Ken Cuccinelli, Acting Director of U.S. Citizenship & Immigration Services, explaining the new “public charge” rule.

The governor and leaders of immigrant, labor and health-care organizations were all voicing opposition Tuesday to a Trump Administration rule they say will penalize legal immigrants who rely on food stamps,  housing assistance, school lunch and other government social programs.

“This new rule targets vulnerable immigrant families who are legally pursuing the American dream and forces them to forgo public services in order to stay on the path to citizenship,” Gov. Ned Lamont said. “This cruel policy will cause many eligible and needy families – including children and U.S. citizens – to go without essential food, housing, and medical services.

“When families lack housing and medical care, when children go to school hungry, when parents go to work sick, all of our Connecticut communities pay the price.”

The governor was referring to a rule that is part of a far-reaching policy aimed at slowing the flow of legal immigration and reducing the number of poor immigrants by forbidding admittance into the United States to those deemed at risk of becoming “public charges.”

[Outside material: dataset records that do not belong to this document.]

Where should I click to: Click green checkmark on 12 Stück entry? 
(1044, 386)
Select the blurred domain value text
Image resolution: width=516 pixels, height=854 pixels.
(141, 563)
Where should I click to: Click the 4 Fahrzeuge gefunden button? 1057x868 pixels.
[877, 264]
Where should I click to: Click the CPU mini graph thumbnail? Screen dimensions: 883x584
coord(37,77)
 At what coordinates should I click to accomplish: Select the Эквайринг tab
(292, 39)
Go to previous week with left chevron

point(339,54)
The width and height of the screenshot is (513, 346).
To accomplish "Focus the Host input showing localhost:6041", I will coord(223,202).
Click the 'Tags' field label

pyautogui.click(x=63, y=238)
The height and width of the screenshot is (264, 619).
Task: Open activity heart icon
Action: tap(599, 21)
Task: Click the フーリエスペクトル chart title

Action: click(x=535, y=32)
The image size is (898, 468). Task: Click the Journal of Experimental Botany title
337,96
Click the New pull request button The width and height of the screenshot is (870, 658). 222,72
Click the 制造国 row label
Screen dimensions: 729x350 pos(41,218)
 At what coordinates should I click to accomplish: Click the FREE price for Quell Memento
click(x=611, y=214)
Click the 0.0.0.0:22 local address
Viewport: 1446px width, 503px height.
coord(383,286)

The new rule, scheduled to take effect Oct. 15, 2019, will broaden the definition of a “public charge” to include not just those primarily dependent on public financial assistance programs, but also anyone who uses a public benefit such as Medicaid, food stamps, other nutrition-related programs or housing assistance. It defines a public charge as an individual who receives one or more designated public benefits for more than 12 months within any 36 month period.

Deidre Gifford Credit: CMS

Wealth, education, age and English-language skills will take on greater weight in applications for a green card or permanent residency under the new rule.

Connecticut Department of Social Services Commissioner Deidre S. Gifford echoed Lamont’s concerns about its impact, saying it will cause immigrant families “to forgo essential medical and nutrition services in order to stay on the path to citizenship. It is a particularly cruel discrimination against legal immigrants of lesser means.”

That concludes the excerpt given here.